ホメオパシー(同種療法とも呼ばれる)は、「同じようなものが同じようなものを治す 」という考えに基づいた補完療法のひとつである。身体に起こる問題に対して自然治癒力を高めるために、通常、症状を引き起こす原因となり得る物質を大幅に薄めて(希釈・振盪して)使用する。ホメオパシーのレメディー(希釈・振盪された作用物質)は、有害な作用のリスクを最小限に抑えることを目的としている。喘息治療に用いられるものには、クラシカルホメオパシー(個人の症状に合わせた治療)や アイソパシー(同種毒療法とも呼ばれ、たどえば、花粉などアレルギーを引き起こす物質を希釈して使用する)など、さまざまな種類がある。本レビューから、ホメオパシーの治療の種類が試験間で異なっており、用いられた試験デザインも異なっていたため、喘息に対するホメオパシーの通常の治療が有効であるという有力なエビデンスはないことがわかった。「一括ケア」の効果(個人に合わせたホメオパシー療法に不可欠と思われる問診のほか、薬の効果)測定はわずかに試みられたに過ぎなかった。喘息治療にホメオパシーを使用することについて今よりも有力なエビデンスが得られるまで、ホメオパシー療法を推奨することはできない。
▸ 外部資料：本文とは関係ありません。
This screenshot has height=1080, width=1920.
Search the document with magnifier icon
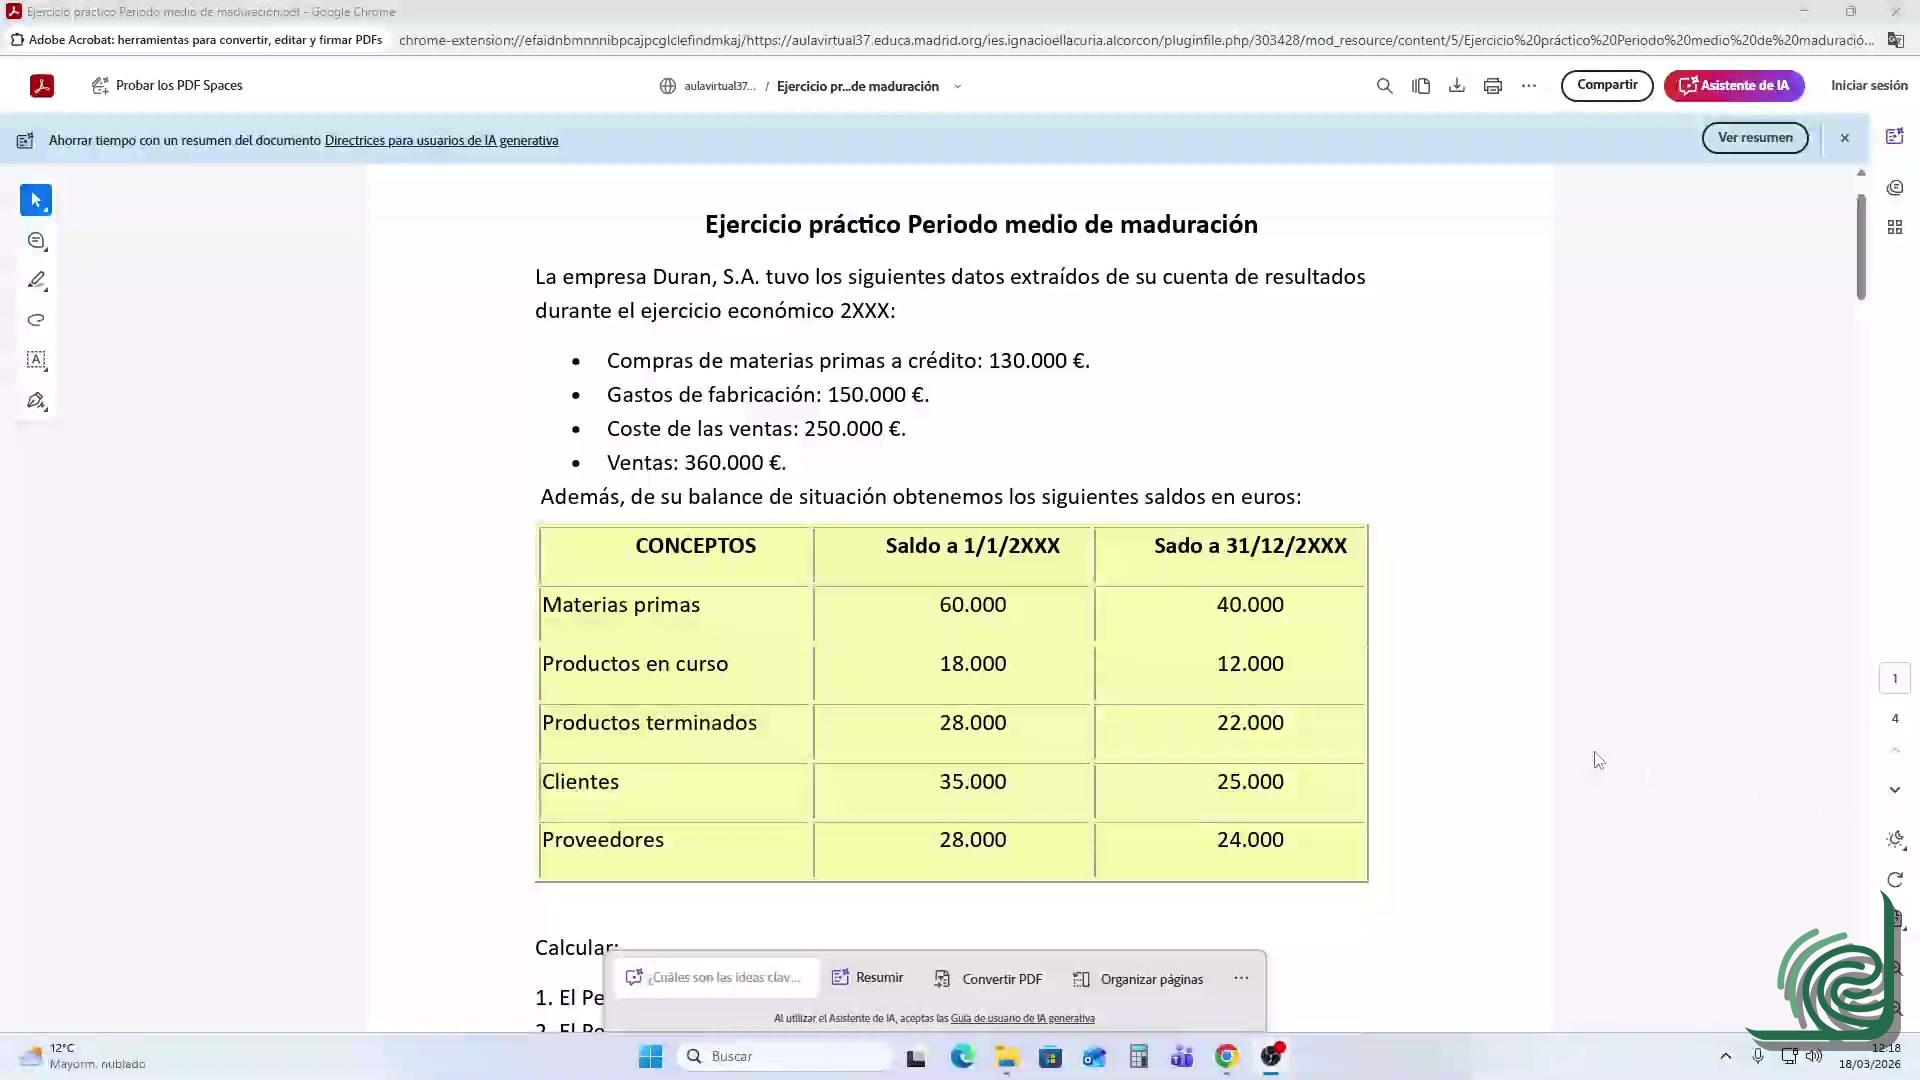pyautogui.click(x=1384, y=86)
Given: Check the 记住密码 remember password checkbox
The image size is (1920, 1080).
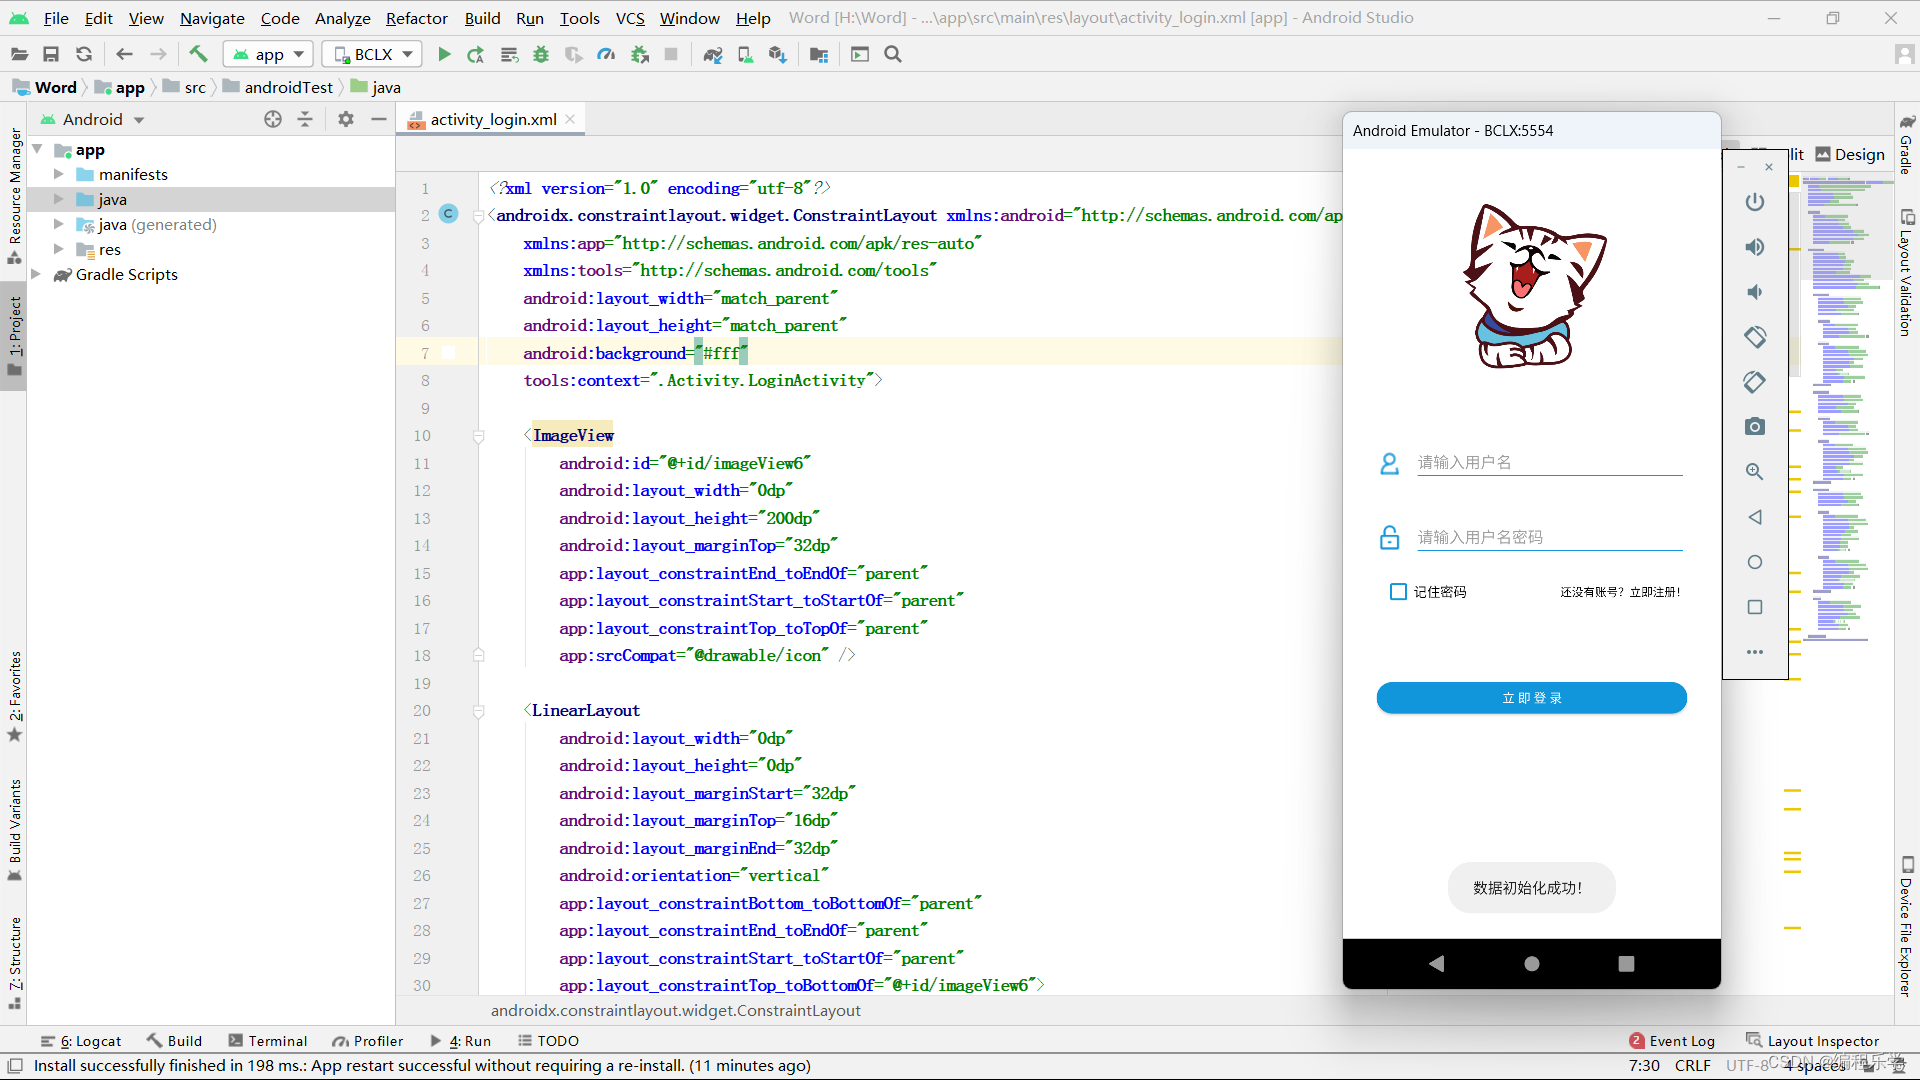Looking at the screenshot, I should (1398, 592).
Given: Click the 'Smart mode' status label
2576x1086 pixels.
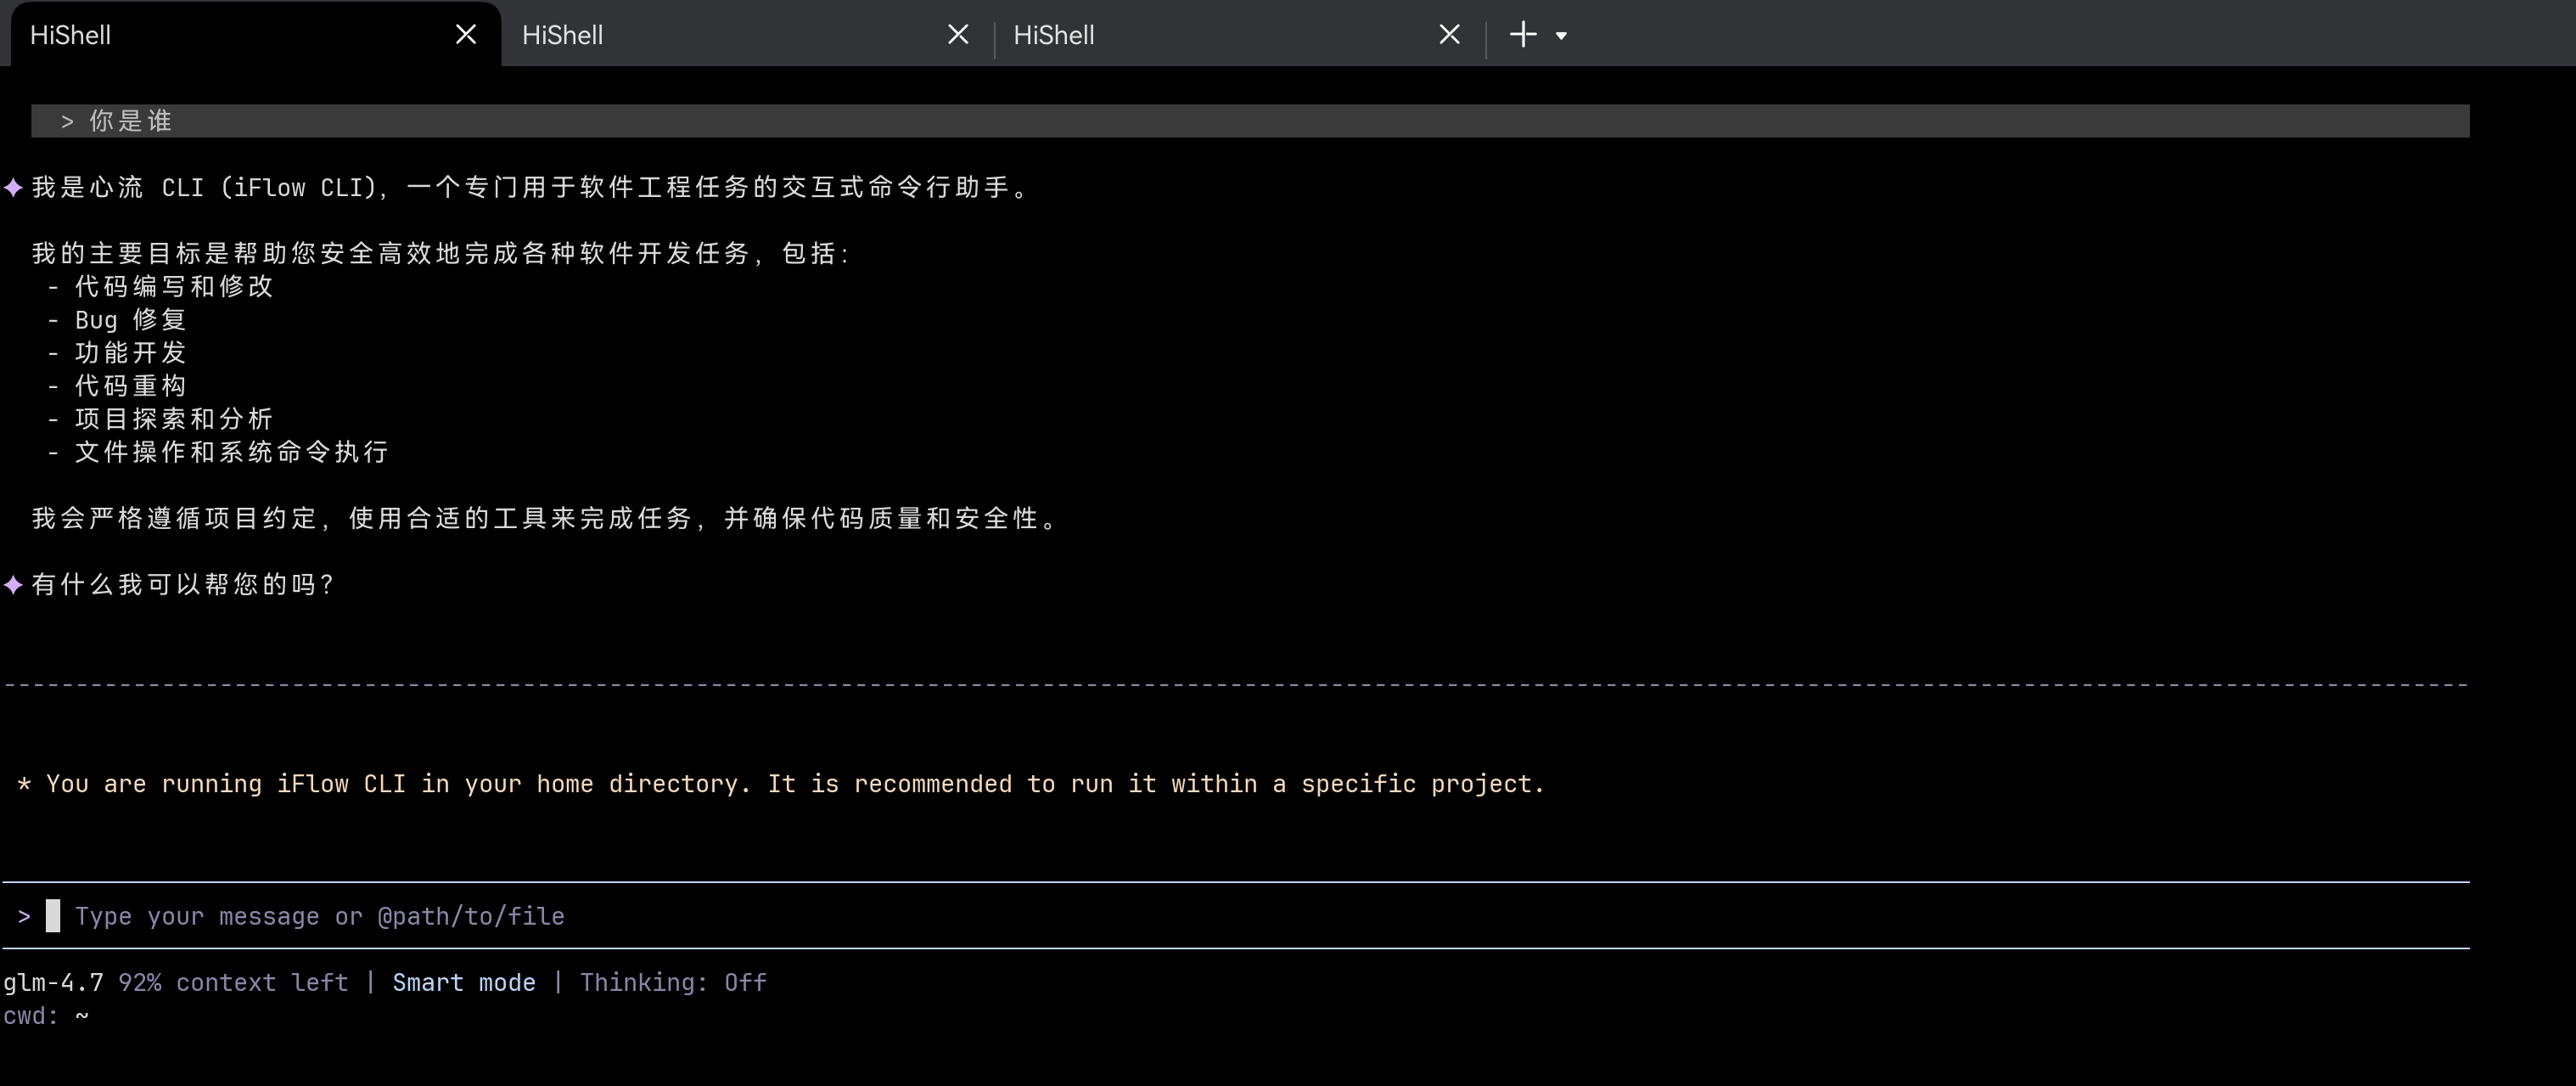Looking at the screenshot, I should (463, 983).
喘息に対するホメオパシーの役割の可能性を確実に評価するための十分なエビデンスはない。ランダム化比較試験だけでなく、ホメオパシーのさまざまな処方方法と処方に対する患者の反応を記録した観察データが必要である。それによって、ホメオパシーによる介入のみというよりも、「一括ケア」に対して患者がどの程度反応するかを実証できるであろう。
ホメオパシー(同種療法)では、希釈しないと症状を引き起こす物質を希釈して使用する。ホメオパシーは補完医療の中でも最も広く普及している治療法の一つであり、喘息の治療にも用いられている。
本レビューの目的は、安定している慢性喘息患者に対するホメオパシーの効果を評価することとした。
Cochrane Airways Group Specialised Register of Trialsを検索した(2007年8月現在まで検索)
安定した慢性喘息に対して1週間以上の観察期間を設けたホメオパシーのランダム化比較試験を組み入れた。
2名のレビューアがデータの抽出を行った。同じレビュー著者が試験の質も評価した。
参加者計556名の6試験を組み入れた。組み入れた試験はいずれもプラセボ対照二重盲検であったが、その質はさまざまであった。それぞれ異なるホメオパシー療法薬 を使用しており、主要アウトカムについて試験結果を定量的に統合することは不可能であった。 ホメオパシーは個人に合わせた治療になることが多く、これらの試験で標準化された治療が一般的なホメオパシー療法を示すとは考えにくい。妥当性が確認されている症状尺度のスコアに関して有意差を報告した試験はなかった。肺機能については試験によって矛盾する結果があった。「一括ケア」の効果(個人に合わせたホメオパシー療法に不可欠と思われる問診のほか、薬の効果)測定はわずかに試みられたに過ぎなかった。2005年8月の更新版では新しい研究は見つからなかった。